Informa che nelle altre Regioni a Statuto speciale si è già provveduto, - con legge nel Trentino Alto Adige e con provvedimenti deliberativi in Sardegna ed in Sicilia -, a concedere sovvenzioni agli Istituti di Patronato che operano in dette Regioni.

Rileva che si tratta, quindi, di fare qualche cosa di analogo anche in Valle d'Aosta, seguendo l'esempio di quanto si è già fatto nelle menzionate regioni a Statuto speciale.
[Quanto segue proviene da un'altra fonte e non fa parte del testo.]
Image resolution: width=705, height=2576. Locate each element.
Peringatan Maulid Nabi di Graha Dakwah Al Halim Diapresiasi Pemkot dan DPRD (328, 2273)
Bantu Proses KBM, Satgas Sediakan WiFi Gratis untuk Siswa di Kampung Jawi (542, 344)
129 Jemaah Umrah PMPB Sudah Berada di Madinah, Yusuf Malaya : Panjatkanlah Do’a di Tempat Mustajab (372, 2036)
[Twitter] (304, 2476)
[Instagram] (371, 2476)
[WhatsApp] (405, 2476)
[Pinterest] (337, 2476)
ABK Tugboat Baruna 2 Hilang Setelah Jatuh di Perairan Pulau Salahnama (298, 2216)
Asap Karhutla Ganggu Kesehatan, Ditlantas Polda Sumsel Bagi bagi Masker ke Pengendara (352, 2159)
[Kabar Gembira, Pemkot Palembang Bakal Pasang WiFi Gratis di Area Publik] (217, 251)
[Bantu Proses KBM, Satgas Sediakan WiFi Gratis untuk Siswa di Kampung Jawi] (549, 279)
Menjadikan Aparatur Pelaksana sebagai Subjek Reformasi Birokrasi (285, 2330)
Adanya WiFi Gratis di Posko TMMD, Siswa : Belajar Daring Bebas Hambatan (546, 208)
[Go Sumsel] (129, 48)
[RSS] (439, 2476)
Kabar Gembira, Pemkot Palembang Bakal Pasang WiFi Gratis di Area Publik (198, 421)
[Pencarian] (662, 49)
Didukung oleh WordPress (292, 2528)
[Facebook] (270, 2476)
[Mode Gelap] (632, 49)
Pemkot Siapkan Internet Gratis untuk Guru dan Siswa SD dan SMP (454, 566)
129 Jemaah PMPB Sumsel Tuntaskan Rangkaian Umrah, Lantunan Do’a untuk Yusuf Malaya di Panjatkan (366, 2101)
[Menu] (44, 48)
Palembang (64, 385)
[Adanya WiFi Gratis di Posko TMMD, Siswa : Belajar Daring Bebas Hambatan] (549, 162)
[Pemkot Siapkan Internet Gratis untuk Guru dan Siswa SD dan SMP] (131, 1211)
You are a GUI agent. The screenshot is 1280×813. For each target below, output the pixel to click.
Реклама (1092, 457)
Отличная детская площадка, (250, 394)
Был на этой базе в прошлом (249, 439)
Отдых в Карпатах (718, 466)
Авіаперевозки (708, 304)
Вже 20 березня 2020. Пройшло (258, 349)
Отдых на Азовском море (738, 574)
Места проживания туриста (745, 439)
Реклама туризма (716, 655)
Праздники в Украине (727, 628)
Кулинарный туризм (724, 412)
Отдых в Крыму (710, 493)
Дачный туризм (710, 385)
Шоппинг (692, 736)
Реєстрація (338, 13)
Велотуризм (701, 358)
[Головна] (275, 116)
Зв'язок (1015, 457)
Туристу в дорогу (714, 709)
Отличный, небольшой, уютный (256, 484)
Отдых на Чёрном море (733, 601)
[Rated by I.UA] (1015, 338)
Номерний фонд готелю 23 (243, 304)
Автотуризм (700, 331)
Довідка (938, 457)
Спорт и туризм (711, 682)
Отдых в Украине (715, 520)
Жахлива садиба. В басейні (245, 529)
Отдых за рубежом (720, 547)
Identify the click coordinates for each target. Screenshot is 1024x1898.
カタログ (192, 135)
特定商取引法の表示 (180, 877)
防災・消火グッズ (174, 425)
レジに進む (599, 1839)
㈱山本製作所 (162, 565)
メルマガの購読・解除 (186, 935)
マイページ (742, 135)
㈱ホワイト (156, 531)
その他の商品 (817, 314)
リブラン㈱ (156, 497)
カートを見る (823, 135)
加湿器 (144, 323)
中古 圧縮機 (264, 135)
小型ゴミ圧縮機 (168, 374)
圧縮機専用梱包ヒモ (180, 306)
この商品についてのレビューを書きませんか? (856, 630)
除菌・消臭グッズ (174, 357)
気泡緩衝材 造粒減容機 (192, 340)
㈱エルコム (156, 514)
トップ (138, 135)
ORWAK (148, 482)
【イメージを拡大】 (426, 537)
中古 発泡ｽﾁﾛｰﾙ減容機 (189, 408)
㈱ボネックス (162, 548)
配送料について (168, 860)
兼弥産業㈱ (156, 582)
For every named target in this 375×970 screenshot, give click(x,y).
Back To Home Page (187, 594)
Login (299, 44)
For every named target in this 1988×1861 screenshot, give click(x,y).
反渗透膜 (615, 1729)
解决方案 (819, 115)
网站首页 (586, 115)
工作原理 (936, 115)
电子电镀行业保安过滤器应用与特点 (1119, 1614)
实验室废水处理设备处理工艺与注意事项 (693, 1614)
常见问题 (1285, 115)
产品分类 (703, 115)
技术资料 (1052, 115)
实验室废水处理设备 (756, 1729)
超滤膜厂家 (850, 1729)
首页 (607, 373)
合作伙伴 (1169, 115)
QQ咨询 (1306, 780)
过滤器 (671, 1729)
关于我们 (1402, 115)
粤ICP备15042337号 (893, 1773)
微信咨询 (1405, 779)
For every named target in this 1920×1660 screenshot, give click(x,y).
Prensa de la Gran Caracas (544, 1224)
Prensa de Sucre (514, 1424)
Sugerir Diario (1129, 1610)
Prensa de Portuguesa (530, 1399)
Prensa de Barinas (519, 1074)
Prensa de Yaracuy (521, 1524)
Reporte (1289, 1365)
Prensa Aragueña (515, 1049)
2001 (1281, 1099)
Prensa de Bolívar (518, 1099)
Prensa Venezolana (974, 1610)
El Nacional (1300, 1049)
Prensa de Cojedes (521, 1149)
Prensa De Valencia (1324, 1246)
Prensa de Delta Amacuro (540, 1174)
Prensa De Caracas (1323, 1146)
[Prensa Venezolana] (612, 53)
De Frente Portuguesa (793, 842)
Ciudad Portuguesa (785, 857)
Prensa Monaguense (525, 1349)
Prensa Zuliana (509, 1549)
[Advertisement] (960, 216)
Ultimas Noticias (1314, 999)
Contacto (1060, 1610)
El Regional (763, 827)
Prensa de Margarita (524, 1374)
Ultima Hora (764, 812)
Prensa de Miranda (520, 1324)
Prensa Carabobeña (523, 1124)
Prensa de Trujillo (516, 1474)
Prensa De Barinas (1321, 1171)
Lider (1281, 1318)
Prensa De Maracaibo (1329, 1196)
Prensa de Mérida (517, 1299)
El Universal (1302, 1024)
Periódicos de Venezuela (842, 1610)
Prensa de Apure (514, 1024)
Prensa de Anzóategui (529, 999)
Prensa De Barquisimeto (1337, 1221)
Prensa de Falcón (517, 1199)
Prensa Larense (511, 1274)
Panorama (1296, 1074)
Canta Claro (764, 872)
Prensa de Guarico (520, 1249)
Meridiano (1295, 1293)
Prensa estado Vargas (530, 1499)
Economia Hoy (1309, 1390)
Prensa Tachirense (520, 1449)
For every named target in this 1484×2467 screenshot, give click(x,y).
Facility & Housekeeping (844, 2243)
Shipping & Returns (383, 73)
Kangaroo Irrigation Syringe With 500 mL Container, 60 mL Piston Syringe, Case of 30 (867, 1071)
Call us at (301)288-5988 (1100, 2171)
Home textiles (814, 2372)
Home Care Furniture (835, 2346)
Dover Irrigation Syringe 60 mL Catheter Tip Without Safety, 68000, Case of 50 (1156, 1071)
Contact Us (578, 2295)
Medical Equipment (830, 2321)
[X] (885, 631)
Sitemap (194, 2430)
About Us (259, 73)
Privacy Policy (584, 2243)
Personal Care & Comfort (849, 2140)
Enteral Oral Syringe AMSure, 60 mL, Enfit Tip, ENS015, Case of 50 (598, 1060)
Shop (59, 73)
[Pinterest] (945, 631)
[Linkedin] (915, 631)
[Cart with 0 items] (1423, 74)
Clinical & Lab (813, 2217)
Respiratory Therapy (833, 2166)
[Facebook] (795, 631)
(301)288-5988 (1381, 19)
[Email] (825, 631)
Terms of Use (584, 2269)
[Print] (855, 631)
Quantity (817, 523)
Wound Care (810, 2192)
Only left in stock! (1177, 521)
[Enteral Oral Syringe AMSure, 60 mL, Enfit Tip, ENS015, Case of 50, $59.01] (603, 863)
Ritiene che lo schema di legge regionale presentato non richieda una lunga discussione perché costituito di pochi articoli.

Fa presente che rimane da decidere l'ammontare della somma che deve essere stanziata annualmente per somme da erogare a favore degli Istituti di Patronato dei lavoratori.

Il Presidente della Giunta, BONDAZ, dichiara quanto segue:

"La Giunta è pienamente d'accordo che si debba venire incontro alle necessità degli Istituti di Patronato dei Lavoratori che, per la verità, sono già tutelati con una legge dello Stato; prova ne sia che, dal 1954 ad oggi, l'Amministrazione regionale ha concesso contributi ai predetti Enti tutte le volte che ne è stata fatta richiesta.

Per quanto riguarda il disegno di legge che è stato presentato, desidero esporre al Consiglio due considerazioni, di cui una di carattere formale, mentre l'altra riguarda una questione di merito.

Voi sapete che noi abbiamo sempre resistito alle richieste della Commissione di Coordinamento e del Ministero dell'Interno che sostenevano e sostengono ancora che la nostra Regione deve, in analogia anche a quanto viene praticalo da altre Regioni a Statuto speciale, adottare molte sue decisioni con leggi regionali anziché con provvedimenti amministrativi (deliberazioni).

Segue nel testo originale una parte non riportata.